From June 19-July12, 2009, I will be co-leading a group of 10 Montanans (5 graduating seniors, 3 returning seniors, 1 graduating U. of Montana student and my twin-sister who will be graduating from Carroll College in May) to Chiapas, Mexico for the first-ever Summer Language Exchange in the Zapatista community of Oventic, Chiapas, Mexico. Big Sky High School senior, Gabriel Doherty, will be co-leading this group as he approached me four months ago offering to make his co-direction his high school Senior Project.

It is my contention, that while this kind of travel is certainly valuable, it is through the act of accompaniment that learning goes beyond the intellectual absorption of ideas (including “walking a mile in another’s shoes”). Accompaniment, instead, embodies the concept of mutual aid. In this case, the students and the Zapatistas are pushed to stay open to divergent ideas and accompany each other as they work through the real lived history of their respective moments in time. The Zapatista language school does not provide a structure for learning, but instead expects learning to be self-generated (an aspect of their school that has frustrated misinformed revolutionary travelers). Again, their expectation is that if one is going to learn, they need to begin by asking what it is they want to learn, and no one will be there to prod one to ask.

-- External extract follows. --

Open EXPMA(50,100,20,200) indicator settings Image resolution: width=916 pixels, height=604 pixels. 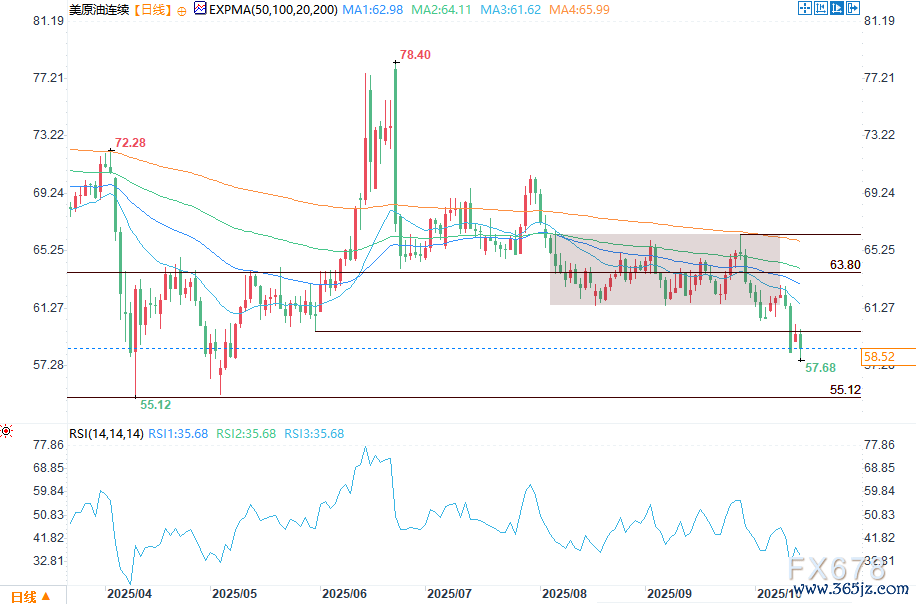pos(270,10)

The language school in Oventic offers Spanish and Tzotzil. I will be studying Tzotzil and the students will study Spanish. Our daily lessons consist of only a couple of hours of morning grammar and an hour of afternoon activity, while the biggest challenge provided in Oventic, as many who have gone through this experience claim, is figuring out what to do with oneself for the rest of each day. The Zapatistas are inviting us to generate for ourselves what we will learn. At the same time, our presence in their community for the three weeks provides much needed accompaniment, as U.S. military aid has resulted in the increased militarization of Mexico in general and Chiapas in particular. Moreover, we must also recognize that it is we, U.S. Americans, who could benefit a great deal from the accompaniment of Zapatistas; having their support as we face our own struggle for justice at home in the U.S. Instead of reinscribing the global economic order by using our economic privileges to consume one more product (even if those products are “greener and fairer”) we must, as is the mission of CAJA, “seek to fundamentally alter the unfair distribution of wealth, power and resources.” Accompaniment transcends the deficiency of consuming our way out of our current predicaments by doing our transformation. “We need to walk together. We need to do history together. We need to journey side by side, confronting whatever comes” (Staughton Lynd, Wobblies and Zapatistas).